(Your task)
Report how many lines of the records contain the string "agent". Give only the number.

--- Begin Material ---

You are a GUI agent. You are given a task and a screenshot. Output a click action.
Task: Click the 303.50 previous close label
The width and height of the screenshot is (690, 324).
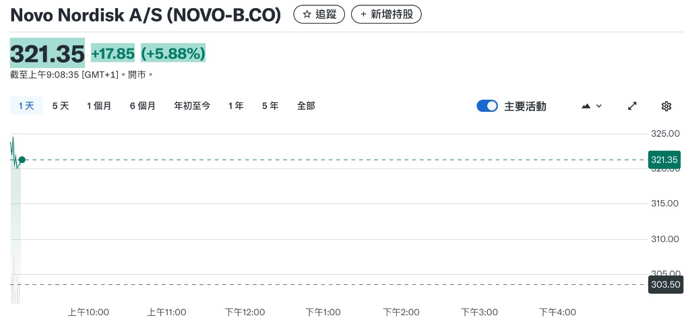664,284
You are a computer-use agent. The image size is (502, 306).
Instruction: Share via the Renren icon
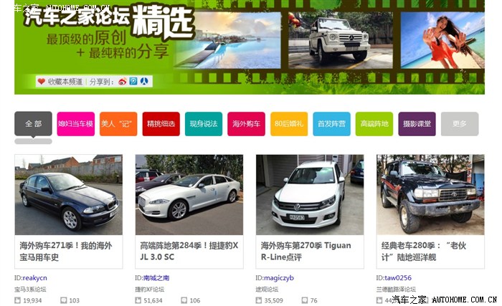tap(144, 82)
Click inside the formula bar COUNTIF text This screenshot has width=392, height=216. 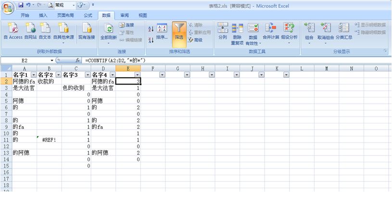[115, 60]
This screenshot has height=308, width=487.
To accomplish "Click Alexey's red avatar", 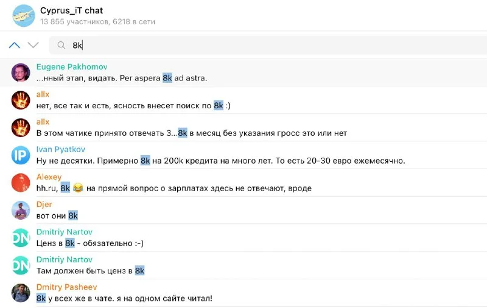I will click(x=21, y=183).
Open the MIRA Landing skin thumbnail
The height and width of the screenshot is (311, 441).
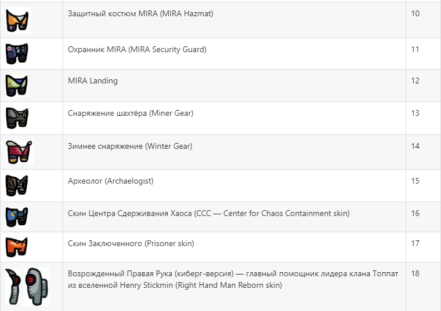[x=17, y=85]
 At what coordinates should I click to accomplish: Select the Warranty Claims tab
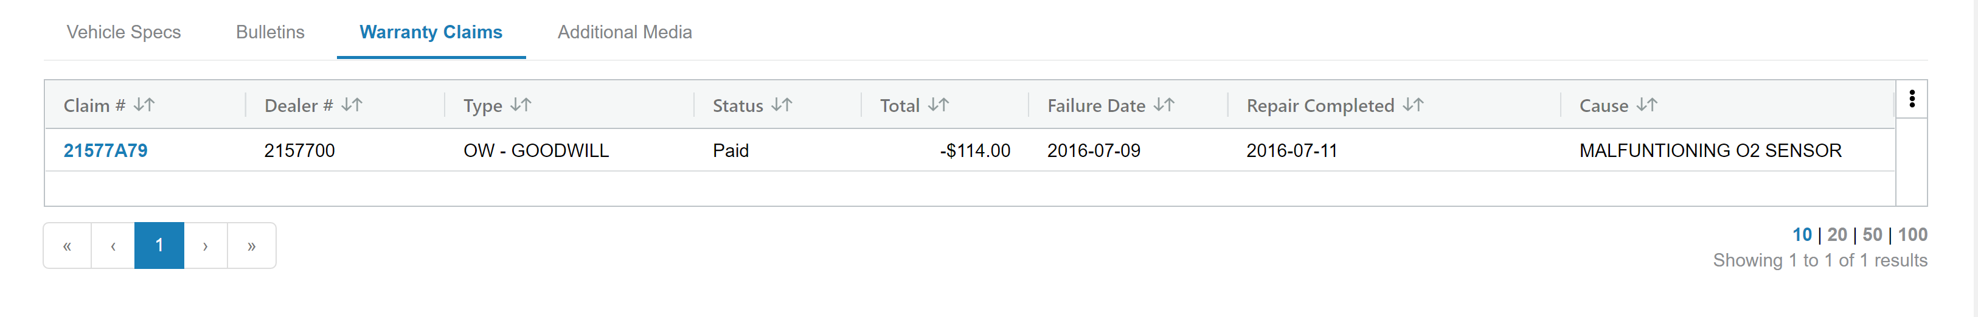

--- End Material ---

(Response)
2